El valor positivo de las experiencias negativas
A lo largo de nuestra vida, vivimos muchos acontecimientos, unos positivos, otros que apenas no dejan huella y otros negativos, algunos de los cuales podemos resolverlos bien y otros que nos resultan altamente dolorosos.

Si pudiéramos, seguramente todos nosotros firmaríamos para llevar una existencia en la que sólo viviéramos hechos felices, en la que todo nos saliera bien sin apenas esfuerzo, en la que todo fuera perfecto y viviéramos siempre en un mundo de color rosa. Pero, aunque nos resulte difícil creerlo, una vida así nos privaría de algo muy importante, y es de todo lo positivo que nos puede traer una experiencia o vivencia negativa.

Aunque nos resulten duras desde el punto de vista vital, las experiencias negativas nos permiten aprender mucho de nosotros mismos y darnos cuenta de que tenemos capacidades o cualidades que desconocíamos. Podemos darnos cuenta de que somos resilientes, es decir, tenemos capacidad para sobrevivir a situaciones vitales muy negativas, que somos fuertes emocionalmente, que contamos con gente que nos apoya o habilidades para resolver conflictos, algo que no es posible conocer de nosotros mismos de otro modo.

Encontrar dificultades para lograr aquello que queremos, aunque nos resulten desesperantes, también tiene su lado positivo. Nos permiten descubrir que somos personas constantes, capaces de luchar por aquello que queremos o de encontrar modos de motivarnos para conseguir un objetivo, lo cual, a la larga, nos ayuda a sentirnos satisfechos de nosotros mismos, de lo logrado tras el esfuerzo.

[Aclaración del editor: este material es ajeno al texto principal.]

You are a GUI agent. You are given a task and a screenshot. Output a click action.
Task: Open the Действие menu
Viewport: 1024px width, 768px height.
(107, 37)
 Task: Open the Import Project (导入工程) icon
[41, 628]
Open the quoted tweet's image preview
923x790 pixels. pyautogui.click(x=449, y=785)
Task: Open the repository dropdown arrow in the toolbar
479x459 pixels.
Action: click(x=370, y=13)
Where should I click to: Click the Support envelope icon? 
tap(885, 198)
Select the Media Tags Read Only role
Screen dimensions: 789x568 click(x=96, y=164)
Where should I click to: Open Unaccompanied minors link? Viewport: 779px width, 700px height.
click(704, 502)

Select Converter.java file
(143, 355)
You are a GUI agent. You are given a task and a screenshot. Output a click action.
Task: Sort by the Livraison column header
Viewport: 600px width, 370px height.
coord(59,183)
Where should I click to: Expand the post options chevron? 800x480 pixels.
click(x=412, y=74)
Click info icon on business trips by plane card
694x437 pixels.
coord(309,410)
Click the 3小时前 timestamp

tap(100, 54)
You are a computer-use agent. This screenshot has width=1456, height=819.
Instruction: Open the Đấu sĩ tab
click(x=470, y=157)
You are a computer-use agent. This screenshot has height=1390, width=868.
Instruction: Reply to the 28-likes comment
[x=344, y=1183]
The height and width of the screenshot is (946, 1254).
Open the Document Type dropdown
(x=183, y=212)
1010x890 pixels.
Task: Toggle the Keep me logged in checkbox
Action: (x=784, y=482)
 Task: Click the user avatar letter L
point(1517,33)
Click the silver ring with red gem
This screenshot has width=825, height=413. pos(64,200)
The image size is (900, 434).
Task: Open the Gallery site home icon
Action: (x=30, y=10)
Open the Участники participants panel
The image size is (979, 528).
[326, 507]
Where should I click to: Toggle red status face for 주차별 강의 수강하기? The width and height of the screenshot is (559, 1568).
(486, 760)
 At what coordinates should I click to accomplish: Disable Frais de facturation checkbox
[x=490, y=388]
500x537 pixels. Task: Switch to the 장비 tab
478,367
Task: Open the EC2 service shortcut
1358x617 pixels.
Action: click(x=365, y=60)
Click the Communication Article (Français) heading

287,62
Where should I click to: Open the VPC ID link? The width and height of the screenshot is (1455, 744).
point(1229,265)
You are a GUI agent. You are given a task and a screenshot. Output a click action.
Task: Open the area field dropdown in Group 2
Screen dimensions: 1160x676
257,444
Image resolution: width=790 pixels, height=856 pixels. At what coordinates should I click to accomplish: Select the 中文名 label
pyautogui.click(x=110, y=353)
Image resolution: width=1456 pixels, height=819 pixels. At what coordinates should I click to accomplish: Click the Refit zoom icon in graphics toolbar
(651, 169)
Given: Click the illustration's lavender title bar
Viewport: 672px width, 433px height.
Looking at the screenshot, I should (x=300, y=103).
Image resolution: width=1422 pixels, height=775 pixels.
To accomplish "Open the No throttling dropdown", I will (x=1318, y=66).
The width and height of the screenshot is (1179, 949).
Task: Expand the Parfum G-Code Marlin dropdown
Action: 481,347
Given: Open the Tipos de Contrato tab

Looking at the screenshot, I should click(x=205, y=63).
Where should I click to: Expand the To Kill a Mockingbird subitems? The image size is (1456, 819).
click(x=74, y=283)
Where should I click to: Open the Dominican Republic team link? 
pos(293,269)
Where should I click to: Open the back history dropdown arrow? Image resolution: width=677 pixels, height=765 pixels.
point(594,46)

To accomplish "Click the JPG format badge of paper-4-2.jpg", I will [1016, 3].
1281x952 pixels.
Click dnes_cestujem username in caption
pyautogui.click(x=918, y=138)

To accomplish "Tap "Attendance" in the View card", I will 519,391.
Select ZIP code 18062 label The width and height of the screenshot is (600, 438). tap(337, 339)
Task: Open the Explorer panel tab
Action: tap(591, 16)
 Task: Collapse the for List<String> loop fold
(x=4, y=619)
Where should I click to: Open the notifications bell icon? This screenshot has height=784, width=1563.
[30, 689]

Por ello, la próxima vez que estés viviendo algo negativo, piensa en lo positivo que puedes sacar de ello. No olvides que, aunque no puedes cambiar lo que ocurre, eres tú quien puede decidir cómo enfrentarte ante ello y cómo sentirte ante ello. De ese modo, podrás vivirlo todo, lo positivo y lo negativo, sin sentirte una víctima del destino.